摘要: 目的：制备Trim26/ZNF173条件性基因敲除小鼠，为研究Trim26基因在肝癌发生中的作用及其机制提供动物模型。方法：设计基因敲除策略，Trim26的外显子5~7缺失引起的移码突变会破坏蛋白结构域，进而导致Trim26蛋白功能丧失。为此，我们拟删除Trim26基因的外显子5~7，以借助Cre/lox P系统构建Trim26基因条件性敲除的小鼠。简单地说，先获得嵌合体小鼠，选择高嵌合率小鼠与B6/N小鼠交配获得F1代Trim26^fl/wt基因型的杂合子小鼠。F1代杂合子小鼠自交得到F2代Trim26^fl/fl基因型的纯合小鼠和对照野生型小鼠。提取鼠尾基因组DNA并行PCR鉴定基因型，在DNA水平确定小鼠的基因型。结果：成功构建了打靶载体，打靶载体经限制性内切酶线性化后，成功电转导入了B6/BLU ES 细胞中，ES克隆经过LR-PCR初筛及Southern blot进一步验证，确定得到了3株中靶ES细胞(即3D、6A和10F)，将中靶ES细胞扩增后进行囊胚注射，获得了12只Trim26的嵌合体小鼠(嵌合率不小于50%)。选择性成熟后的高嵌合率小鼠与B6/N小鼠交配繁育，得到F1代小鼠，PCR鉴定基因型确认获得了Trim26^fl/wt基因型的F1代杂合子小鼠。性成熟后的F1代杂合子小鼠合笼交配后得到F2代小鼠，PCR鉴定基因型确认获得了纯合的Trim26条件性基因敲除小鼠(基因型为Trim26^fl/fl)。结论：成功制备了Trim26条件性基因敲除小鼠，为进一步解析Trim26在肝癌发生中的作用及机制打下了良好基础。

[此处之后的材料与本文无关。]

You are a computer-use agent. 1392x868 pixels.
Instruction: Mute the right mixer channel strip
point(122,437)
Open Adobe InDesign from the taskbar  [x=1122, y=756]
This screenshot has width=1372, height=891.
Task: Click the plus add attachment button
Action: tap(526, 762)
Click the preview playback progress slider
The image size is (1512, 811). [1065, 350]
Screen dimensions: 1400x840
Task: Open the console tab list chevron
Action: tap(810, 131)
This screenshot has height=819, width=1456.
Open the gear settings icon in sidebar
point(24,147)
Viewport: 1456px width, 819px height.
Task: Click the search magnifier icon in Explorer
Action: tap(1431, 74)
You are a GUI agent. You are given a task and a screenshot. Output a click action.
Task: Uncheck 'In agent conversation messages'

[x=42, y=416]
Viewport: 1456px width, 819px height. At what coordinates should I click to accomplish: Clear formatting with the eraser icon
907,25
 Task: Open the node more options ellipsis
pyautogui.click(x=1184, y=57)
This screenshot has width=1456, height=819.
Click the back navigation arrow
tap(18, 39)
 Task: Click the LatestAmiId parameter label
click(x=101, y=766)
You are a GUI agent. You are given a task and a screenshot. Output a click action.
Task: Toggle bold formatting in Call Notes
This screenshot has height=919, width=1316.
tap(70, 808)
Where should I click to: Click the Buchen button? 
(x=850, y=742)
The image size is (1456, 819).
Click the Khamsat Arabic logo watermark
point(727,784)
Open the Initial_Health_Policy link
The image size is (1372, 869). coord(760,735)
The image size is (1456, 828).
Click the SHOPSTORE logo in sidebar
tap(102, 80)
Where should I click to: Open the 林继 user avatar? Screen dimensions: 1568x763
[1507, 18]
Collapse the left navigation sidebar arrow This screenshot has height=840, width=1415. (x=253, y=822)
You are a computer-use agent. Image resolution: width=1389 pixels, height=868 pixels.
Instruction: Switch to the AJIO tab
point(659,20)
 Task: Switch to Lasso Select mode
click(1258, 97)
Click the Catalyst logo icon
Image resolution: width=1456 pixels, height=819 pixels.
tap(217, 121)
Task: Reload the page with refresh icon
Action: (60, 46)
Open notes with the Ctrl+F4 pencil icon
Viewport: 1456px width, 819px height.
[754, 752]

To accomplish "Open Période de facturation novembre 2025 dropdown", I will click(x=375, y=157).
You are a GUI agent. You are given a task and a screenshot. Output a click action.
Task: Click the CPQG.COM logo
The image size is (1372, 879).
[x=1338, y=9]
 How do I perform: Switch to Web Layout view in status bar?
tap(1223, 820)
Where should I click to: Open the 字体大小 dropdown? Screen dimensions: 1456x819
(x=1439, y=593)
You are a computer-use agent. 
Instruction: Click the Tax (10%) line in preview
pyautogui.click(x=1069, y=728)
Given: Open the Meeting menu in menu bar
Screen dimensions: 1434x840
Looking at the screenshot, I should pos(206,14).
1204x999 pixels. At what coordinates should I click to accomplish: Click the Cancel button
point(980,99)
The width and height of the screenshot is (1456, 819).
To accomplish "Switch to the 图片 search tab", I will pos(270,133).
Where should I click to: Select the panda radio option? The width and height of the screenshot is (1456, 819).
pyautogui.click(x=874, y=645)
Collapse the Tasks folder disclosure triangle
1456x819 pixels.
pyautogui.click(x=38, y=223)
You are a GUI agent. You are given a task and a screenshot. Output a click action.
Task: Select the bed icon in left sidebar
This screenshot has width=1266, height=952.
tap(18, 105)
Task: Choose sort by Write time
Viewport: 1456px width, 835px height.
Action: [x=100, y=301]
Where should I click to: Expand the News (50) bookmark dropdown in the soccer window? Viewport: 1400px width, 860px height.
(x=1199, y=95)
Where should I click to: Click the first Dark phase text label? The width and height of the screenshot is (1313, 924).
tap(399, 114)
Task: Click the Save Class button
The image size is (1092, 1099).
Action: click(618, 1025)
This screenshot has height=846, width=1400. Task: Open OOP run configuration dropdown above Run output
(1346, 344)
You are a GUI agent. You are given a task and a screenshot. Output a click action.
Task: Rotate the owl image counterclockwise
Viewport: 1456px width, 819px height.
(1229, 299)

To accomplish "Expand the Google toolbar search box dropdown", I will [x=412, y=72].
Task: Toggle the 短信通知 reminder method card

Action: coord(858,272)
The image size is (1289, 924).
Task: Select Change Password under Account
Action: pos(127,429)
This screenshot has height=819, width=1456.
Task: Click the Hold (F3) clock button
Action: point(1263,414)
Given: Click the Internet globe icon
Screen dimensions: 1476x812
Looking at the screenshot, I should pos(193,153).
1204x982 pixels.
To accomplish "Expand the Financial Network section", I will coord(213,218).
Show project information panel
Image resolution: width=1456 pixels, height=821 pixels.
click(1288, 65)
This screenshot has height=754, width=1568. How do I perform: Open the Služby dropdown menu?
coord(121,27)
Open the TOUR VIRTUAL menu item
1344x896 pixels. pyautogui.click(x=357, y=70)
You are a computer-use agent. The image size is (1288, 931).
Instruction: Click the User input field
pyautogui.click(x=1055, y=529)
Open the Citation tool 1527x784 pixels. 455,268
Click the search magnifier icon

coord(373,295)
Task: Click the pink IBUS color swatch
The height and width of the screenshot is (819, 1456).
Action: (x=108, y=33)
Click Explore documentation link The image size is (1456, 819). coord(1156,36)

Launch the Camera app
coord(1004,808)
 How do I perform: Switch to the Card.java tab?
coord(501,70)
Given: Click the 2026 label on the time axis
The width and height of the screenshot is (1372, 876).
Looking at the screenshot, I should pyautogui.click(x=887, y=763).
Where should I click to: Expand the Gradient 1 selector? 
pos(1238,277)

Abstract: Objective: To establish the Trim26/ZNF173 conditional gene knockout mice model to lay the foun-dation for further research on the role of Trim26 gene in hepatocarcinogenesis and underlying mechanisms. Methods: Designing gene knockout strategies, the frame-shift mutation caused by the deletion of exon 5~7 of Trim26 will destroy the protein domain, which will lead to the function loss of Trim26 protein. Therefore, we plan to delete exons 5~7 of Trim26 gene to construct Trim26 gene conditional knockout mice with Cre/lox P system. In short, the chimeric mice were obtained first, and then the heterozygous mice (Trim26^fl/wt genotype) of F1 generation were obtained by mating the chimeric mice with B6/N mice. The F2 generation of homozygous mice with Trim26fl/fl genotype was obtained from F1 generation of heterozygous mice by inbreeding. Genomic DNA of mouse tail was extracted and the genotypes of mice were determined at DNA level by PCR. Results: The targeting vector was successfully constructed. The targeting vector linearized by restriction endonuclease was successfully electroporated into B6/BLU ES cells. The targeted ES cell clones were preliminarily screened by LR-PCR and further verified by Southern blot, and three targeted ES cells (3D, 6A and 10F) were obtained. By injecting the targeted ES cells into the blastocysts, 12 chimeric mice were obtained (the chimeric rate was not less than 50%). The F1 generation of heterozygous mice with Trim26^fl/wt genotype was obtained by mating of chimeric mice with B6/N mice. The F2 generation of Trim26 knockout mice with Trim26^fl/fl genotype were obtained by mating with F1 heterozygous mice with Trim26^fl/wt genotype. The genotypes of F1 and F2 generation mice were identified by PCR. Conclusion: Trim26 conditional gene knockout mice were successfully generated, which lays a good foundation for further understanding the roles of Trim26 in hepatocarcinogenesis and underlying mechanisms.